Three year-olds & sharing
My 3 year old has been in preschool now for 3 weeks. She loves it and can't wait to go. Today the teacher told me that she takes toys from other children.
This doesn't surprise me - I know sharing isn't easy for 3 year olds. I know how she is with her toys when friends come to play at our house. I was hoping that preschool would help her to learn how to share. I'm not sure why the teacher told me. She's very hard to read. She told me that when Jordan does take things from the other kids, she does it in a sneaky way, carefully and quietly as opposed to just grabbing what she wants. I told her I would talk to Jordan because I didn't know what to say. She said all of the kids do it, but she wasn't clear on what she expects me to do about it.
Are there any things I should do to help Jordan get the idea of sharing? Are there things I could say to her and things I shouldn't say? I realize that this problem isn't anything new in a preschool class, so I'm wondering why the teacher mentioned it at all.
Any advice would be appreciated.Question:
Frankly, I'm also a bit surprised that your daughter's teacher mentioned the sharing problem. It is extremely common for a child not to want to share, especially so early in the school year. That's one of the main things children of three learn in school. I can't tell you the number of times I've said "In school we share" in my classroom, and we've only been in session for three weeks!
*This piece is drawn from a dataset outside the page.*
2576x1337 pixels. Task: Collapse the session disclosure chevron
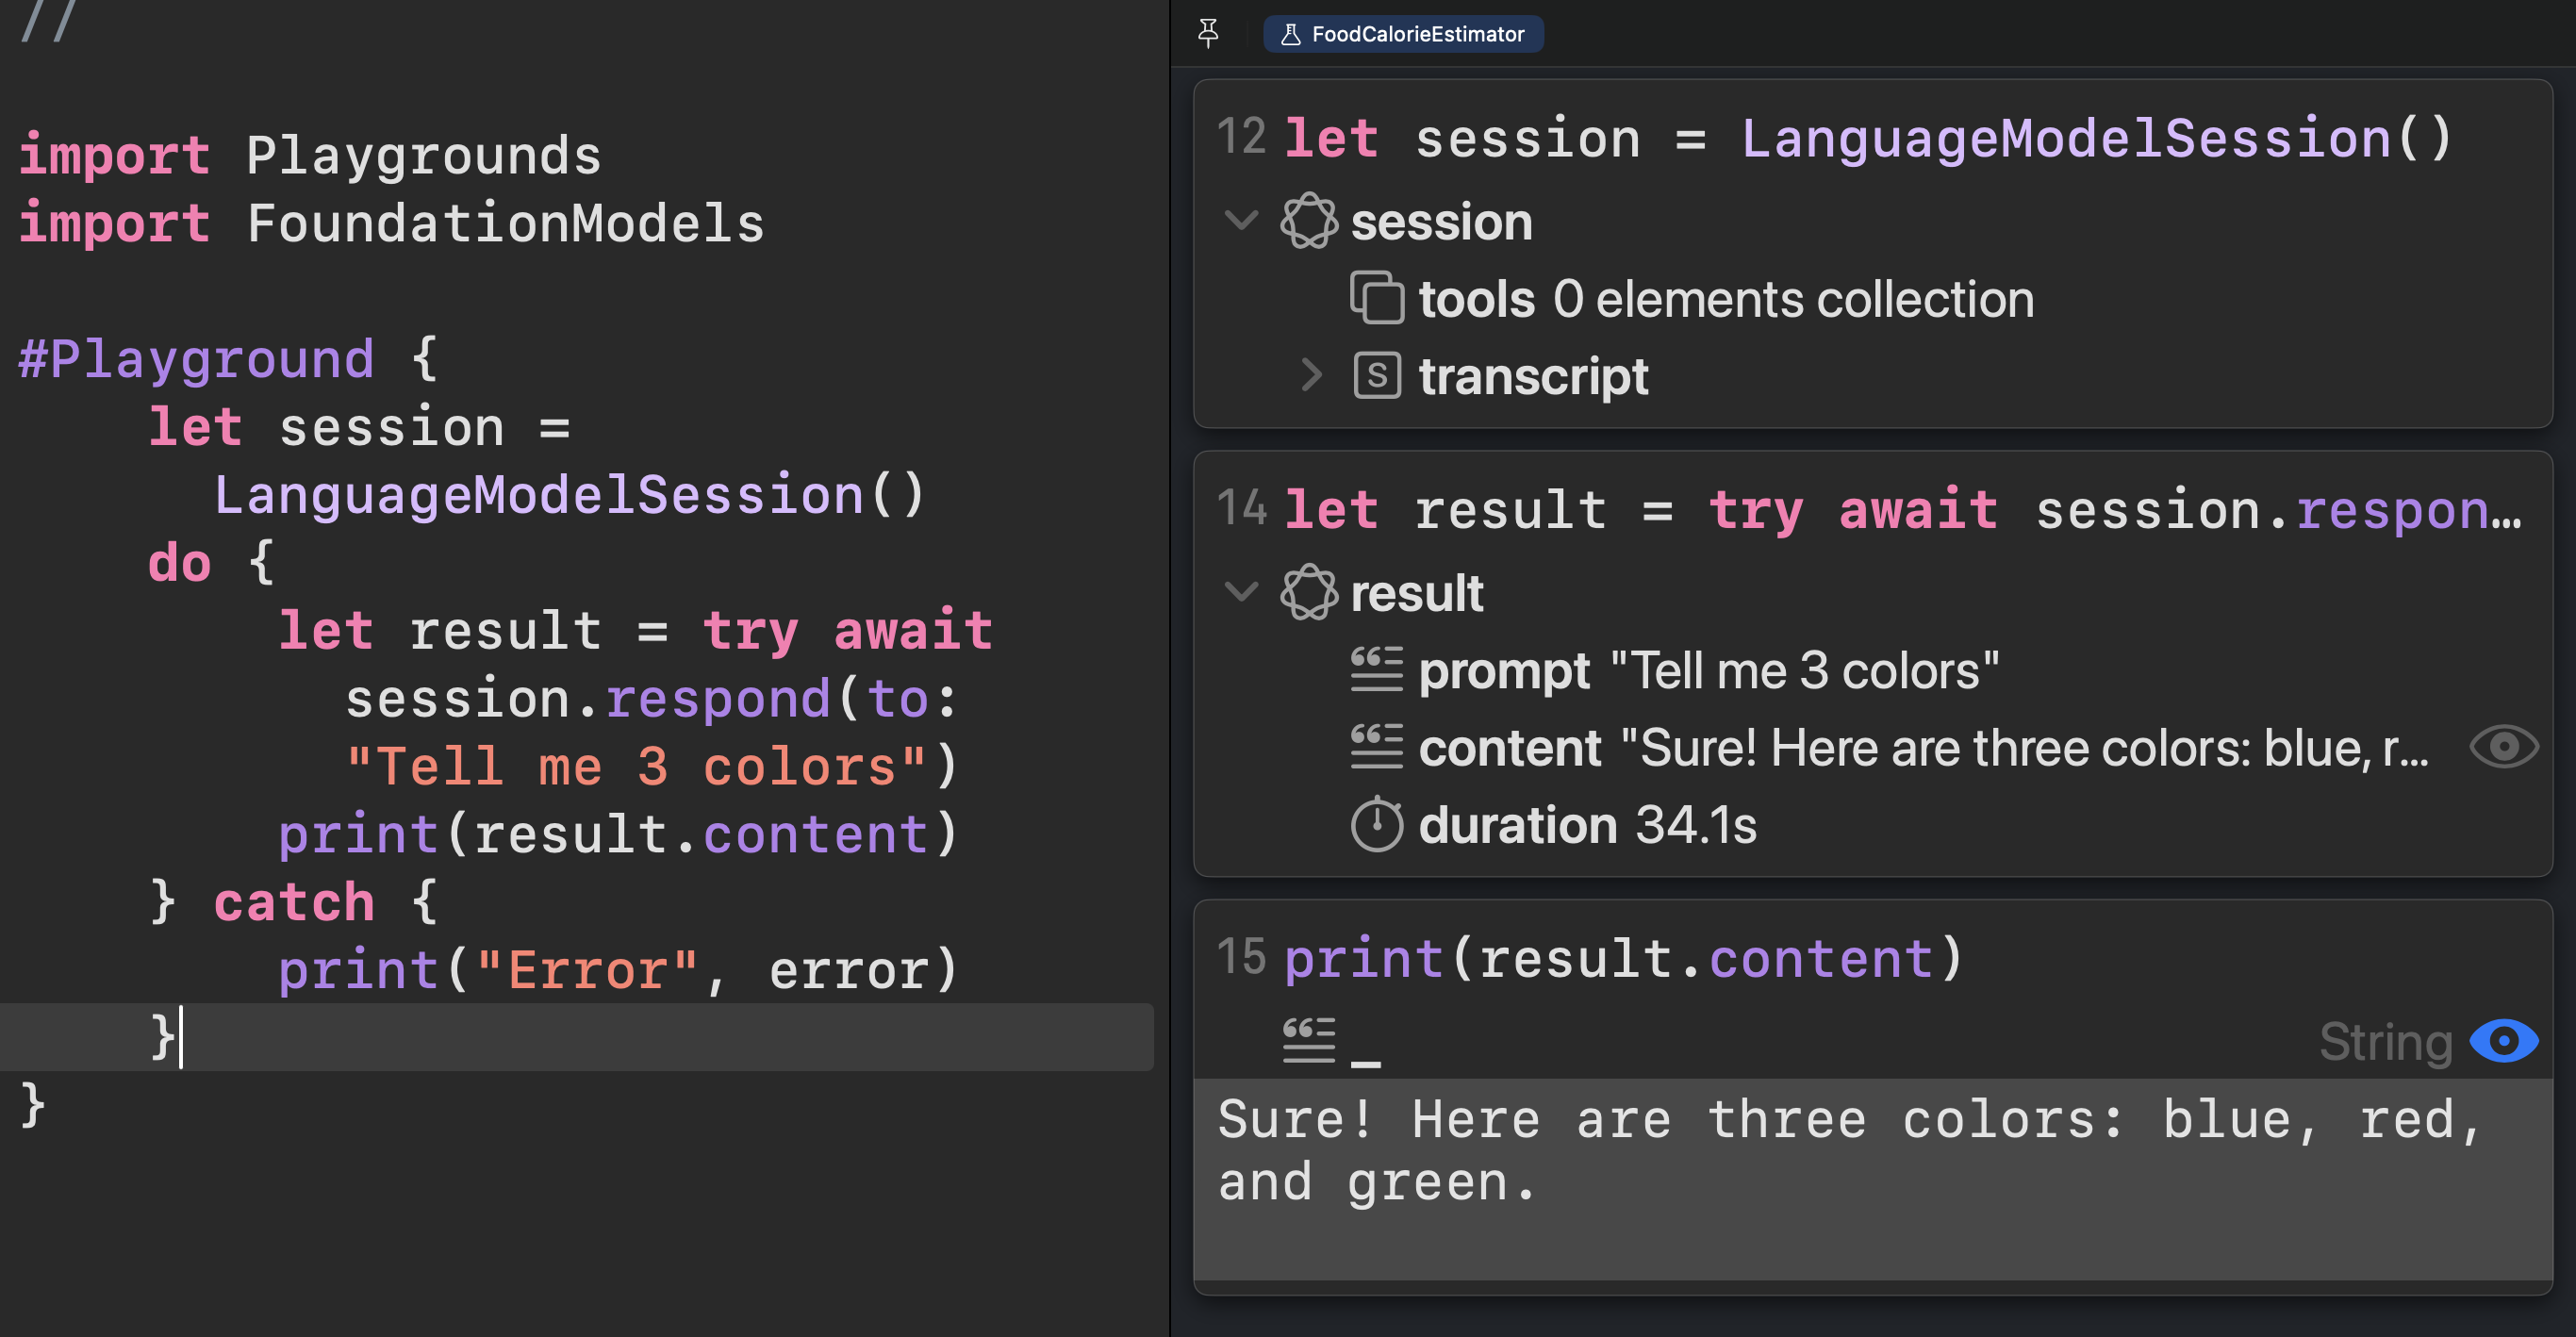pyautogui.click(x=1241, y=221)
One of the main lessons that children learn during this year is that they live in a community, and they need to respect the needs and wishes of others. But Cathy, it is up to the teacher, and not you, to provide this atmosphere. You can certainly talk to your daughter about sharing in school. But it's the teacher's job to ensure that it happens by frequent attention to the situation and frequent repetition of the rule.
If the teacher mentions it again, ask her what she is doing about it. And meanwhile, don't worry. This is normal three year-old behavior.